I’ve always been a bit resistant to the trend toward planning differentiation. I attributed my own skepticism to the fact that the push for planning differentiation came from administrators, especially those peddling the Charlotte Danielson teacher evaluation (or some offshoot), which I hate with every fiber of my being and may have to include in the blog someday. But, I’ve come to realize that my reservations come from the way that planning differentiation is assumed to be positive, necessary, and always possible. This unskeptical acceptance allows teachers and administrators to ignore what is lost in the classroom when differentiation becomes a guiding principle of planning. We also tend to ignore the cost of implementing differentiation, probably because it is invisible work.

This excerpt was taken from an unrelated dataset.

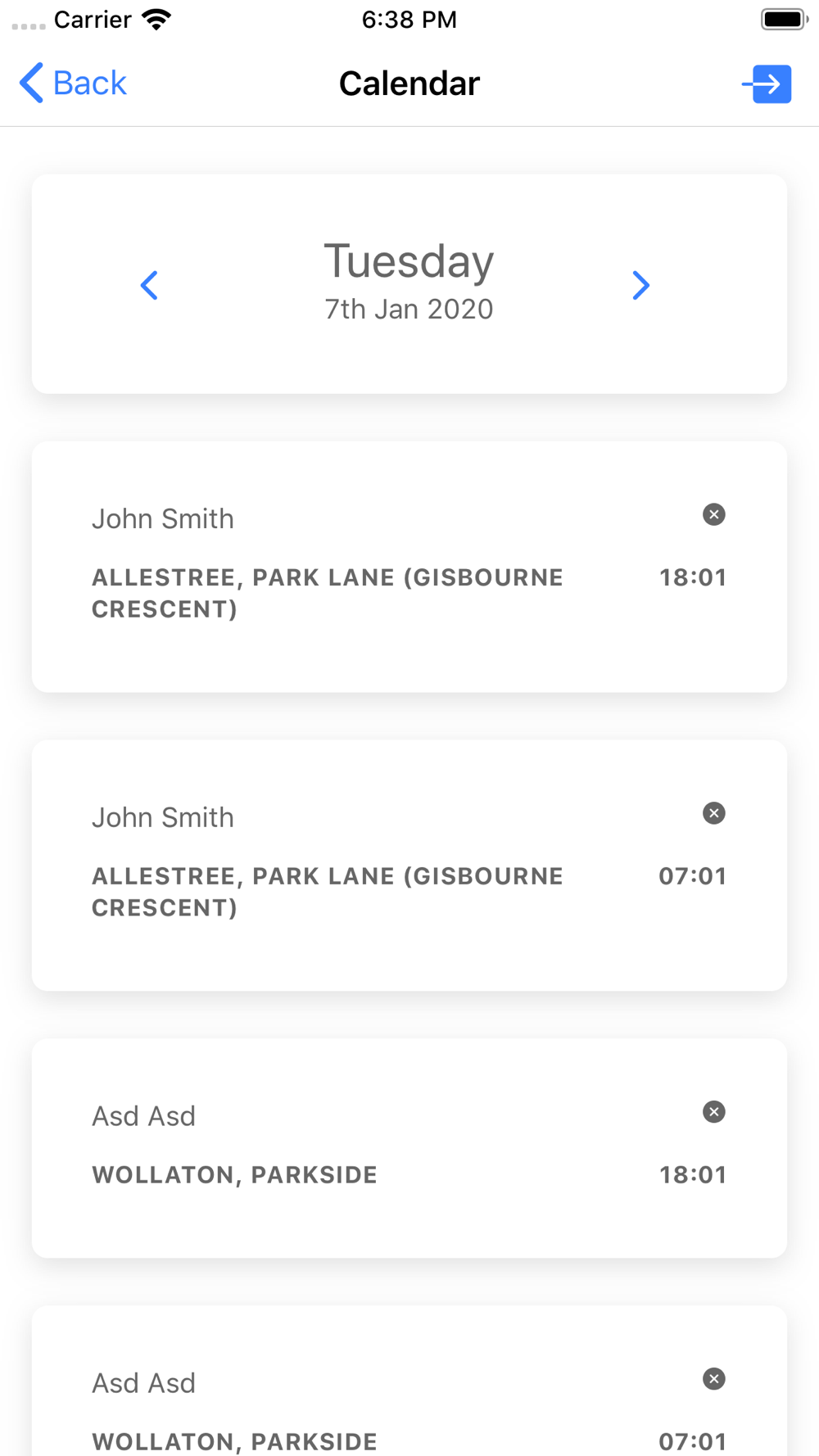Tap the back chevron arrow
This screenshot has height=1456, width=819.
pos(31,84)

Differentiation is defined as by the UK’s Training and Development Agency for Schools as “the process by which differences between learners are accommodated so that all students in a group have the best possible chance of learning”(Using differentiation in mixed-ability classes, 2013). Right away, this is a value ridden statement, as if students were not naturally disposed to learning, that teachers have not normally been giving them a chance to do it, and that differentiation is able to give them the best chance. I think the argument is bigger and that we are still waiting for the evidence on this one.

Here are my questions:

  1. Is differentiation actually possible for a teacher to plan?
  2. Is planning differentiation useful?
  3. What is the subtext of planned differentiation as a goal?
  4. Is there another way? (Not in this post though, its too long!)

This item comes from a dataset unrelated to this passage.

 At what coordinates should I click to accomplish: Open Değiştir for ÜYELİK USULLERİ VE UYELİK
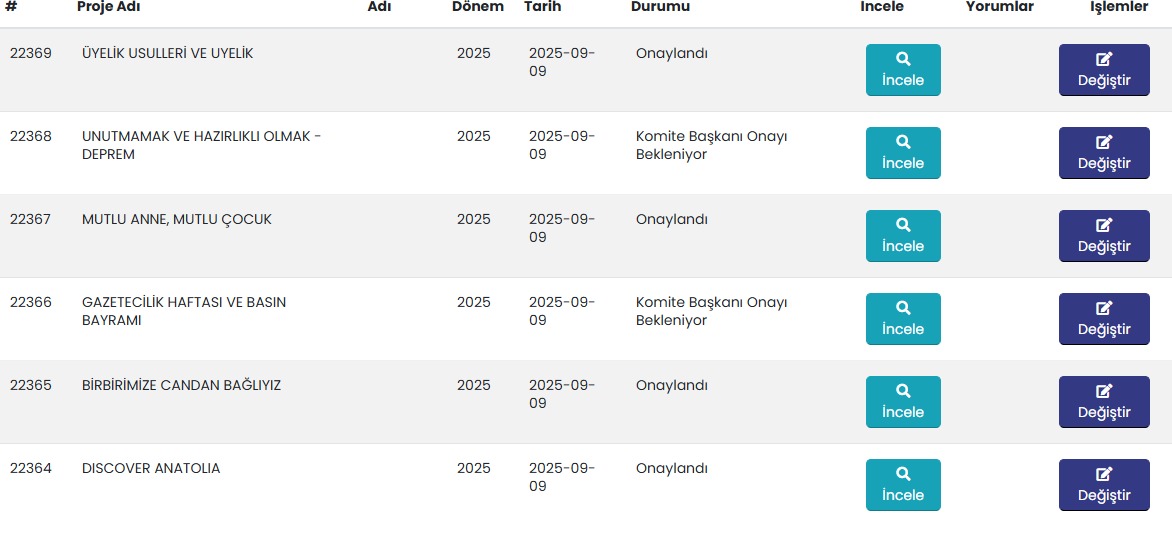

Is it possible to plan differentiation? Can a teacher really do it? Is it possible for a teacher to see all of the potential outcomes for every child in the class? Is it possible for students to demonstrate everything they need so that a teacher can plan correctly? Can the teacher produce enough options, enough individual work, and gauge the progress on that work? And can they keep the class together while doing that? The discussion of differentiation describes three types: by task, by support, and by outcome. It is suggested that differentiation by outcome is not best practice, but is still called differentiation (Using differentiation in mixed-ability classes, 2013). I would argue that differentiation by support and outcome are the most possible but are already embedded within the work of teachers should not necessarily be planned for. We really don’t need to belabor the expectation that teachers give support where needed and recognize how students will create different work even in response to the same instruction. Unfortunately, those two are seen as less than differentiation by task, which might be the impossible one, and perhaps the useless one of the three.

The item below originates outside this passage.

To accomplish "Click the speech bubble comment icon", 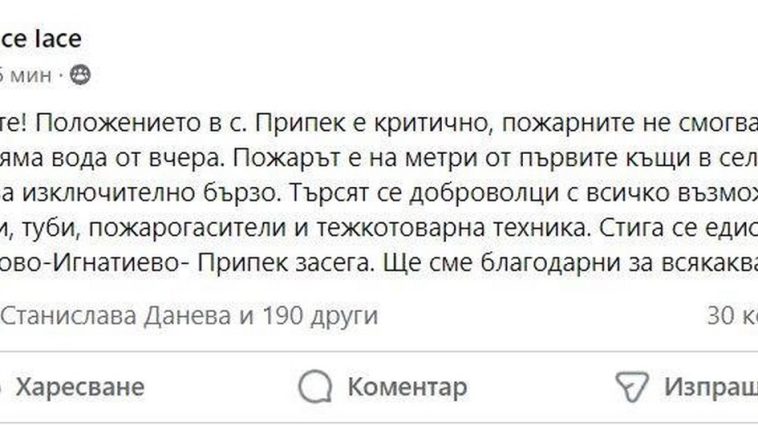I will [316, 386].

Is it useful? Should we really plan to use all three as much as possible? The underlying assumptions that differentiation (especially by task) are that students grow linearly and evenly, that any single gain must lead to another gain in the same realm, that we are able to quantify all the particular ways we want students to learn, and that no steps can be skipped. Only if all of those are true is planned differentiation absolutely necessary. I think it is possible that many of those are false, that students grow unevenly and unexpectedly, skipping steps and coming back around again. Perhaps even planning to differentiate by support should be kept to a minimum. A lower achieving student may continue to rely on a teacher if they always get more support. By naming the students that will need more support, teachers  are already making a judgement about the quality of work that student will produce (yes, I had to do this!). The teacher is creating a discriminatory evaluation while planning, highlighting the names of special education students  on their rosters when school or teacher evaluation time comes. This is done based on a biased assumption about what each child needs, as if their growth was predictable. The judgement will inevitably be normative. Teachers are forced to assume that there is a right way for each child to develop and that all children are similar enough to make a judgement based on past interactions with students — if students are all totally dissimilar and unique, then planning for differentiation is actually impossible. Which probably means that planning differentiation isn’t that useful as a whole.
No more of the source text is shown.